COP17, held in Durban, South Africa, gave some renewed hope to activists and States that wanted meaningful climate action based on the law and the science. They hopes were based on low expectations, but maybe at least the Copenhagen Accord and the forced Cancun decision cold be put to rest and we could all get back to the arduous, but slowly progressing task of negotiating AWG-LCA and AWG-KP texts. The AWG-KP urgently needed a text as the first Kyoto Protocol commitment period was expiring fast and waiting until COP18 to renew it would mean a period of no legally binding commitments. Nevertheless the ambition was so low that even getting back ontrack was not achievable. Once again rich Annex I countries derailed any type of ambitious action saying that the terms of the UNFCCC, which they were all legally bound to observe, meant nothing to them. They attempted to extinguish the common but differentiated responsibility principle despite the fact that it was part of international law, both the UNFCCC treaty and likely customary international law. The rich and Annex 1 countries seemed to care little for the fact that the planet was dying and the future of future generations was being squandered while the COPs failed to take meaningful action. COP17 ended with the worse fears being met. Developing countries capitulated to allow the AWG.LCA and AWG-KP tracks to be closed, abet with a weak promise to finish their work. They were warned by a outcry from civil society that they were selling short the future of their very own people, but they had been coerced to such an extent that they appeared incapable of sanding up for their own people. COP17 was an embarrassment and right in the backward of the very continent whose people will suffer the most, dying by tens of millions because of inaction on climate change. Once again, however, wit the help of well-paid journalists from rich Annex 1 countries, the host country spun COP17 into something of a success.

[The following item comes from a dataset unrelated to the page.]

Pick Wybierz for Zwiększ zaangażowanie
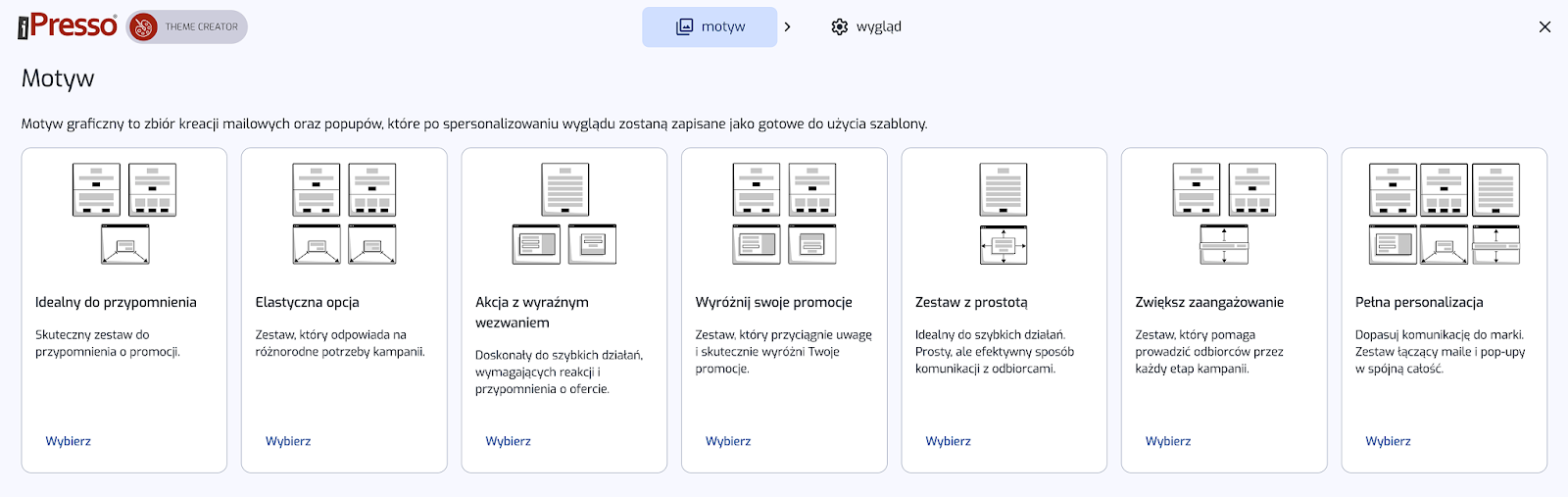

COP18 has been no different. Rich Annex 1 countries again refuse to recognize the law and the science and like spoiled children don't want to give up the advantages that they have obtained by over-exploiting the planet's atmosphere. Rich Annex 1 countries again refuse to agree to meaningful mitigation obligations, in fact, they generally won't agree to any obligations to mitigate their greenhouse gas emissions. At the same time they are even more stingy refusing to provide any new and additional funding or even pay the fast track funding they should have already paid. COP18 looks to be the latest in a series of failed climate talks. No doubt they will agree to a meaningless new Kyoto Protocol commitment period that locks in such a low ambition that it has almost already been achieved and will have very little impact on our planet's climate. And no doubt once again the host will ensure that the well-paid press from rich Annex 1 countries spin COP18 as a success so that we can all go to COP19 in Warsaw and claim another success, so that we can all go to COP20 … The story seems to be continuing infinitely a circular nightmare from which we need to one day wake up and recognize the great damage we have already caused our planet's atmosphere, the very air that we breath and the environment in which we live.